Over the weekend the quasi-Marxist German Chancellor and Clinton pal Gerhard Schroder (so vain he recently sued critics who reported that he dyed his hair) saw his Social Democrats lose badly in the election in Germany’s poorest state and onetime Leftist stronghold, Saxony-Anhalt. This means the Right can now block legislation in the upper chamber of Germany’s Parliament, and means that Schroder and the Left may lose power altogether in September’s elections.
The new wave of politics emerging in Europe is that of Le Pen and similar populist-nationalist right-wing parties already ruling in Italy via Prime Minister Silvio Berlusconi and rapidly growing in power in Norway, Denmark, Holland, Austria, Switzerland and Portugal.
"Across Europe, people are losing the feeling that they control their own prosperous future," wrote Roger Boyes in The Times of London. "They are reacting with tribal instincts," of what he scorns as "saloon bar politics." At least Boyes avoided saying "beer hall politics," but his liberal concern is clear enough. The Left is dying out in Europe even faster than its Caucasian population.
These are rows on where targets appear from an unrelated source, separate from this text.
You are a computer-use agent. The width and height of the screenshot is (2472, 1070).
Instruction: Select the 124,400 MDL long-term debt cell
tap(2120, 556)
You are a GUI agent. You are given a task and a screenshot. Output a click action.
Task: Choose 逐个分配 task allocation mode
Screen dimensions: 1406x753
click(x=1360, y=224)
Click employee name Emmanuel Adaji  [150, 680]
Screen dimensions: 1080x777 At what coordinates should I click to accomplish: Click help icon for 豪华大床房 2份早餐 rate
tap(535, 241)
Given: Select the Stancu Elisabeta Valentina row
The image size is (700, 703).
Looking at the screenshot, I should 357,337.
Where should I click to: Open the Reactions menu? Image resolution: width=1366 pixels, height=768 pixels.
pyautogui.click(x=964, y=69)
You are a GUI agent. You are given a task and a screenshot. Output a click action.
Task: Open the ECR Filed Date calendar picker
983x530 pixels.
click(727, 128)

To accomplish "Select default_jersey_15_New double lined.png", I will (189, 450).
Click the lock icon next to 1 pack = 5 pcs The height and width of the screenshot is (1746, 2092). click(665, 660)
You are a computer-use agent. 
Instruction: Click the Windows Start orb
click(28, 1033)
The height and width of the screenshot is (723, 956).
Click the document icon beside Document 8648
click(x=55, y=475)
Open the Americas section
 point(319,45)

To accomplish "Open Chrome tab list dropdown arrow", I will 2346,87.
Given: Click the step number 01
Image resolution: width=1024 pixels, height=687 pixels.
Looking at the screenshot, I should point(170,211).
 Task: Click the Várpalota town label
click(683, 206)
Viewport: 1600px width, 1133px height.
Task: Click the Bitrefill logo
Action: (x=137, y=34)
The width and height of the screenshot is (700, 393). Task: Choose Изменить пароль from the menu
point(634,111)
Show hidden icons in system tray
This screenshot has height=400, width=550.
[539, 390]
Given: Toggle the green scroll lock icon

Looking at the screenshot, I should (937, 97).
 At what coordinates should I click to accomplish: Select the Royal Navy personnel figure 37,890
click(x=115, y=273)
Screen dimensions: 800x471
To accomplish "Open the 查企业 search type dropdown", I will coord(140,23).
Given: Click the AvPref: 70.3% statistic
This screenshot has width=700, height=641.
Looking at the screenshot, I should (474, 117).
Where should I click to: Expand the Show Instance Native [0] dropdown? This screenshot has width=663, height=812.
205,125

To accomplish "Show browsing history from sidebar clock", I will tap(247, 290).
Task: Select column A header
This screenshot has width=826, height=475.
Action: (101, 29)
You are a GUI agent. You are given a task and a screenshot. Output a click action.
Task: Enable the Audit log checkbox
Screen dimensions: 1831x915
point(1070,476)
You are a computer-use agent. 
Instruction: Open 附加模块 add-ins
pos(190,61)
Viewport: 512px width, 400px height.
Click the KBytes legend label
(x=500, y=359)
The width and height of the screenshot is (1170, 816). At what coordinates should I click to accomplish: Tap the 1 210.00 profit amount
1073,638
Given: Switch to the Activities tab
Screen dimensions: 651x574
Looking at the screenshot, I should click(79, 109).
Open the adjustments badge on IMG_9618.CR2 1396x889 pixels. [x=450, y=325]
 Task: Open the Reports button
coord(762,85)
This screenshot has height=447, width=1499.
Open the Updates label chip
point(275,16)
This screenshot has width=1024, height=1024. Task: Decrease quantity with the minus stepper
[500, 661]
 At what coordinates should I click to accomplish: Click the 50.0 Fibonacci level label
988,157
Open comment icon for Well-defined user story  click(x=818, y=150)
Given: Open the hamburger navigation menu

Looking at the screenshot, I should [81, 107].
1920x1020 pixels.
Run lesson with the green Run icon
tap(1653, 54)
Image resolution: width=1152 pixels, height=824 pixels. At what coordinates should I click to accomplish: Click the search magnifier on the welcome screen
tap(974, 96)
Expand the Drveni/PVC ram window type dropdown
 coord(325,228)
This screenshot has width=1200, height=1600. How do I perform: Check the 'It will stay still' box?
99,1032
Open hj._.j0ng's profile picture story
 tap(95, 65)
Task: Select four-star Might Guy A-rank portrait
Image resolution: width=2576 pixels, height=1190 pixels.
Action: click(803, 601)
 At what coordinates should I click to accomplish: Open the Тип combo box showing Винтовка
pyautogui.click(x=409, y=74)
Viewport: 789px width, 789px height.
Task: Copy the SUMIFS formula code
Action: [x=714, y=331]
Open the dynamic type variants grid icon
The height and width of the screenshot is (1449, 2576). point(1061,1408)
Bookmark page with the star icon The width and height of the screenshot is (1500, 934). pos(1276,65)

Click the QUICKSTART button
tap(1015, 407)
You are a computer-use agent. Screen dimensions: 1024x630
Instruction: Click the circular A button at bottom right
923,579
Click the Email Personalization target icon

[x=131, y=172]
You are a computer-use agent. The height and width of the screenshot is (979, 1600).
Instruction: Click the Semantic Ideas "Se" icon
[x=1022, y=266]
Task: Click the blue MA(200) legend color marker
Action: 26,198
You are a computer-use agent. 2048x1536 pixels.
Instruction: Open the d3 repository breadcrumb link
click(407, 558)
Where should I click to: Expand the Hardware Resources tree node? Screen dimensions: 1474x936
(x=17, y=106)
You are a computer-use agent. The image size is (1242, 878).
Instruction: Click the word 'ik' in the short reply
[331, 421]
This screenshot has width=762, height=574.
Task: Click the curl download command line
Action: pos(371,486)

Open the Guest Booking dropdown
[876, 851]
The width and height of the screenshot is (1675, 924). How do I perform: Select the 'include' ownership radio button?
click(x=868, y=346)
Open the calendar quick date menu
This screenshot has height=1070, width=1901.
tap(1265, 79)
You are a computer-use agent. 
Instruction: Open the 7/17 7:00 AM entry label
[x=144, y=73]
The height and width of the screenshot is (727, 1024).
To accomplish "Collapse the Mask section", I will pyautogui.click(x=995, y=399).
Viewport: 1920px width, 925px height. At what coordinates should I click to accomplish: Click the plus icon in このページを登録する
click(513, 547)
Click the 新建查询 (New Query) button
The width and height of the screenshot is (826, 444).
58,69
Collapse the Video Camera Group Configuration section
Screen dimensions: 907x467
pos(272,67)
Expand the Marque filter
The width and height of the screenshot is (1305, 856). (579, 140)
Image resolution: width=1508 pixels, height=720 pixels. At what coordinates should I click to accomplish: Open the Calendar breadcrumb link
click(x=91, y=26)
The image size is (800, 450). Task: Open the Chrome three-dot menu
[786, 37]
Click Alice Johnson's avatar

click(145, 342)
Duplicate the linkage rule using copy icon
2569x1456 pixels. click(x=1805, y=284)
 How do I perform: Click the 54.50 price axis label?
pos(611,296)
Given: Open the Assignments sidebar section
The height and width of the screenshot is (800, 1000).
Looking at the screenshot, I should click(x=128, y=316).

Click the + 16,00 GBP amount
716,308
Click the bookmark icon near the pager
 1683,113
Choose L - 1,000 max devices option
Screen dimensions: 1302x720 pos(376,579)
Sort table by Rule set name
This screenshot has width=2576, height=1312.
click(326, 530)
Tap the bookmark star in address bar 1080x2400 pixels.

"I appeal to all French, whatever their race and religion," said Le Pen, "to seize this historic chance to revive the nation. I am on the left socially and on the right economically and more than ever a nationalist for France….[the French people] desire to rip out the decay that is hitting our country….I am a free man, a patriot, who has no other ambition but to ensure that France is for the French." Rhetorically, at least, Le Pen has taken on bits of chameleon coloration that Americans might call populist or even Libertarian.
We can only hope that the gravitational pull exerted on European politics by Le Pen’s and other parties of the Right help restore economic sanity and balance to its democracies. Europe would find its mental health and vitality restored if something resembling the American right became its guiding politics.